The closing action hinges (plot spoiler) on Richie’s arrangement with the therapist. Hunter overhears her tell Richie the rape story and goes into a tailspin. The family compels her to sign papers committing her to a mental institution; she signs and then escapes out a window. Richie calls to cajole her back home, and, when Hunter refuses, he insults her and promises to hunt her down.
The next morning, Hunter calls her mother to ask for help and is sweetly brushed off. She then hitchhikes her way to the home of Erwin (Denis O’Hare), her biological father (now released from prison), and intrudes on a birthday party, which he is celebrating with his wife and children, who apparently know nothing of his earlier crimes. Hunter confronts her father, who begs her to keep her voice down, and she comes truly alive for the first time in the movie: “I will do whatever the f— I want,” she hisses. “I make the rules here. I’m in charge.”
Hunter wants to know why he did what he did and whether she is infected with his moral stain. He answers, “I was delusional. It made me feel special. A secret makes you strong. Everybody thought I was this regular guy, you know, but I was important inside. I was f—ing powerful. I was God.” Prison changed him, though. His fellow prisoners beat him so badly he had to wear a colostomy bag, and he realized what he really was, not god, but “shit.” The humbled Erwin assures her that, while she has his blood, she has none of his guilt. The action immediately flashes to a women’s health center, where the newly empowered Hunter is receiving instructions for the proper use of abortion pills.
In the final scene, Hunter calmly expels a mass of blood and tissue into a public restroom toilet, smiles gently into the bathroom mirror, and walks confidently away, accompanied by the triumphant rhythm of Alana Yorke’s “Anthem,” an encomium to individual empowerment and leaving bad relationships.
Only in these final moments do we see that this whole story has been a paean to individual autonomy, a bildungsroman of postwar liberal piety. It is a happy ending because Hunter has asserted her independence against her body, her family, and her child. She has expelled her own invader and has had the courage and good sense to do what her mother was too deluded to do herself. Hunter is powerful. She is God.
You don’t need to be a “right-wing religious nut” to find this final note jarring. The whole film has put us in the corner of a sad, sensitive young woman with a tragic origin story. We root for her. We don’t, or at least I didn’t, wish that her mother had chosen the more liberating path of abortion. Everything in life is complicated, to be sure, but Hunter’s existence seems good.

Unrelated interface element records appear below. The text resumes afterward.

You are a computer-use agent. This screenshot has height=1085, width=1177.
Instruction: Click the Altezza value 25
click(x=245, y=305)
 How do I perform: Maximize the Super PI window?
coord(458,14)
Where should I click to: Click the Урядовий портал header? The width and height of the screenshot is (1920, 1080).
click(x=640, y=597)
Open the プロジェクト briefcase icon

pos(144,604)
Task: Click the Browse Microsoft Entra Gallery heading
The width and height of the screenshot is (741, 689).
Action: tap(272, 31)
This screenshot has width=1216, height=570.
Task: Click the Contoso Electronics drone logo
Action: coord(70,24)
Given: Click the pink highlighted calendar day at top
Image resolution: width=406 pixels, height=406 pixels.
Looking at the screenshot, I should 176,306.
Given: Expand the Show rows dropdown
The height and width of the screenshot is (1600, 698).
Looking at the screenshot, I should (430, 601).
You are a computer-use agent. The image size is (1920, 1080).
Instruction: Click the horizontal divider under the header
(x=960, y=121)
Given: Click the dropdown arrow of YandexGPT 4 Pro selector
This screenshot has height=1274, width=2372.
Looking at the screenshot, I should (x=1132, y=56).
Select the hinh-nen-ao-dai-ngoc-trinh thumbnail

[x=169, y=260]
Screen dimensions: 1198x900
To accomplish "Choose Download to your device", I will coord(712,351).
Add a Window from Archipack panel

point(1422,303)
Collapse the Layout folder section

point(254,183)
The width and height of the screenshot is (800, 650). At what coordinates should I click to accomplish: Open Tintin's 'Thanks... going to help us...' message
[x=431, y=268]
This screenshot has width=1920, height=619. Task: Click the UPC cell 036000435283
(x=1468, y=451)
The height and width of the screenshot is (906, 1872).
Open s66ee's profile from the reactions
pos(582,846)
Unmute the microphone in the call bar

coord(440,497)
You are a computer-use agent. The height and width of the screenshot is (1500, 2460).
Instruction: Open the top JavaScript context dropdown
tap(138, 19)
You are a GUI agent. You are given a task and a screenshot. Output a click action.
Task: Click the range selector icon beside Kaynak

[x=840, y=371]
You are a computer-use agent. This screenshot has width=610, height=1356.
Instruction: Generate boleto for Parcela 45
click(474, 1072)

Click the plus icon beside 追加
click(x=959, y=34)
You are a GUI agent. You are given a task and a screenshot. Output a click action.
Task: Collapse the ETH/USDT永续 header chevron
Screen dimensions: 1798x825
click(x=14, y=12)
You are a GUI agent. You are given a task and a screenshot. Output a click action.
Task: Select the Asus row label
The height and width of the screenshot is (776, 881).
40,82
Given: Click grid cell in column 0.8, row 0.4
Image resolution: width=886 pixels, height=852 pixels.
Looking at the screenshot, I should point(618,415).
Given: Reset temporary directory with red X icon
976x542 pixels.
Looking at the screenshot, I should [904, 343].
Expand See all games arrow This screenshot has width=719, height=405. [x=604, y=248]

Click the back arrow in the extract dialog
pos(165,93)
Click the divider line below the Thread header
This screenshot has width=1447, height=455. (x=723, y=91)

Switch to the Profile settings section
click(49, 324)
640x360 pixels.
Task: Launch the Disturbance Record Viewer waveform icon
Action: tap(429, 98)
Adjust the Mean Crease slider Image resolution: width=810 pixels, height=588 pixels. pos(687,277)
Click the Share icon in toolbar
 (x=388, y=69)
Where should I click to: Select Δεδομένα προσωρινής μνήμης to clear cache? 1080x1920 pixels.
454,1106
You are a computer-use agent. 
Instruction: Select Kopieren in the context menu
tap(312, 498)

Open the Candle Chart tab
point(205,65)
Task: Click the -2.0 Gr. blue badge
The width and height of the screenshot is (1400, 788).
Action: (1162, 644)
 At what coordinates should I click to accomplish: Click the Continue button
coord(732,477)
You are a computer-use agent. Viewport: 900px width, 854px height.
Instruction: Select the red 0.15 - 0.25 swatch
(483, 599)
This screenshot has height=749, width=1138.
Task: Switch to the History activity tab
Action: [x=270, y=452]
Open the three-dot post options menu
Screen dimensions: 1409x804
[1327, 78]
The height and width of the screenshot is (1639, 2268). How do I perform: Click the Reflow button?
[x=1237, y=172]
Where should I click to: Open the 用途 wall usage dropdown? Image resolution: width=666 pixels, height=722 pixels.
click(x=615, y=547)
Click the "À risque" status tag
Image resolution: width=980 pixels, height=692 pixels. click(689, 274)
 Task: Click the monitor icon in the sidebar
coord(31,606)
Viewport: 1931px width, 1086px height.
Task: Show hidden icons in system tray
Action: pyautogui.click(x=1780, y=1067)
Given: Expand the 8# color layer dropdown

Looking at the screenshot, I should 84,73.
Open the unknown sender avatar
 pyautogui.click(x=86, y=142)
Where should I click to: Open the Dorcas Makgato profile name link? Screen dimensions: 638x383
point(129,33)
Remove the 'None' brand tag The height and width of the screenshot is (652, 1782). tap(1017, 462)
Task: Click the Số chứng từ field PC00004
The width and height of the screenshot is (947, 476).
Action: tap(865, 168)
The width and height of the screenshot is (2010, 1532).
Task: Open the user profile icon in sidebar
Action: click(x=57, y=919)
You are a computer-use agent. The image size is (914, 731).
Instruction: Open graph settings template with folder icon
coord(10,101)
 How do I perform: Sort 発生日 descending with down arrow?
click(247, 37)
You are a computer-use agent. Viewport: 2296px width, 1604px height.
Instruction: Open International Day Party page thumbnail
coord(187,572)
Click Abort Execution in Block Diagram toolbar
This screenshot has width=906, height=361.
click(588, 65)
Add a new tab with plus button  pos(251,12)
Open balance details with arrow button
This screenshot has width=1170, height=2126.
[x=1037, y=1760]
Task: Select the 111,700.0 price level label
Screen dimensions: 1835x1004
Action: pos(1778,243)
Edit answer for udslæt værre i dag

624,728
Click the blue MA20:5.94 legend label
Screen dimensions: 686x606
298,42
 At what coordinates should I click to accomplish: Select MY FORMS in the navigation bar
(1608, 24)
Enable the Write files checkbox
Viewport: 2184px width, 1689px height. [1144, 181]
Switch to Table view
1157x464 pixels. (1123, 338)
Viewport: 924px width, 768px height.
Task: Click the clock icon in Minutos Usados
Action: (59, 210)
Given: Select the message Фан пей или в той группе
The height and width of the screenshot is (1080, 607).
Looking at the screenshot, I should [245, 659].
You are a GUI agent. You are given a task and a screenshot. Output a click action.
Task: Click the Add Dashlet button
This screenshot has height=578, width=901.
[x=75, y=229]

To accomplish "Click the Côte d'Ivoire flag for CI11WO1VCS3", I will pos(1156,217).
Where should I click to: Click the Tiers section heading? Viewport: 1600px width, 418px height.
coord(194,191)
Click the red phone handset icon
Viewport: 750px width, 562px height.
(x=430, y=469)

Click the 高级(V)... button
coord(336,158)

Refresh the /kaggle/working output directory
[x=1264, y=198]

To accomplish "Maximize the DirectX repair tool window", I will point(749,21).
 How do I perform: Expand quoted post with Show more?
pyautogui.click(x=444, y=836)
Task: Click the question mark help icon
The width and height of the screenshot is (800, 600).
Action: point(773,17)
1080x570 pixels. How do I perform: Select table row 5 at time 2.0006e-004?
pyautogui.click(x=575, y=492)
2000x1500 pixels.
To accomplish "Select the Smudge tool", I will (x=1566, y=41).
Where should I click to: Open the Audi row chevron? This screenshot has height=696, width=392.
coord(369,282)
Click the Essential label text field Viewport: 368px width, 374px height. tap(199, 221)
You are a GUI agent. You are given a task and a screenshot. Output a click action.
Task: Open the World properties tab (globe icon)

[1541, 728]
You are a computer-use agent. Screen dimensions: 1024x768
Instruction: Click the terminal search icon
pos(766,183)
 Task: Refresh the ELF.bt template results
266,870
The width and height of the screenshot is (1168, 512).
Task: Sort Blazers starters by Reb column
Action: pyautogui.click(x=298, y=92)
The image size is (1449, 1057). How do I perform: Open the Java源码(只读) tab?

We can easily understand why Hunter might choose as she did. We might sympathize, too. But to celebrate this, to smile and march away with a spring in your step, you need to be a true believer in the strain of modern liberalism that posits unencumbered autonomy as the highest human state. That strain has been coming under increasing scrutiny from both the Left and the Right; its best days look to be behind it. Swallow has the feel of a throwback.
Ian Marcus Corbin is a writer, academic, and entrepreneur in Cambridge, Massachusetts.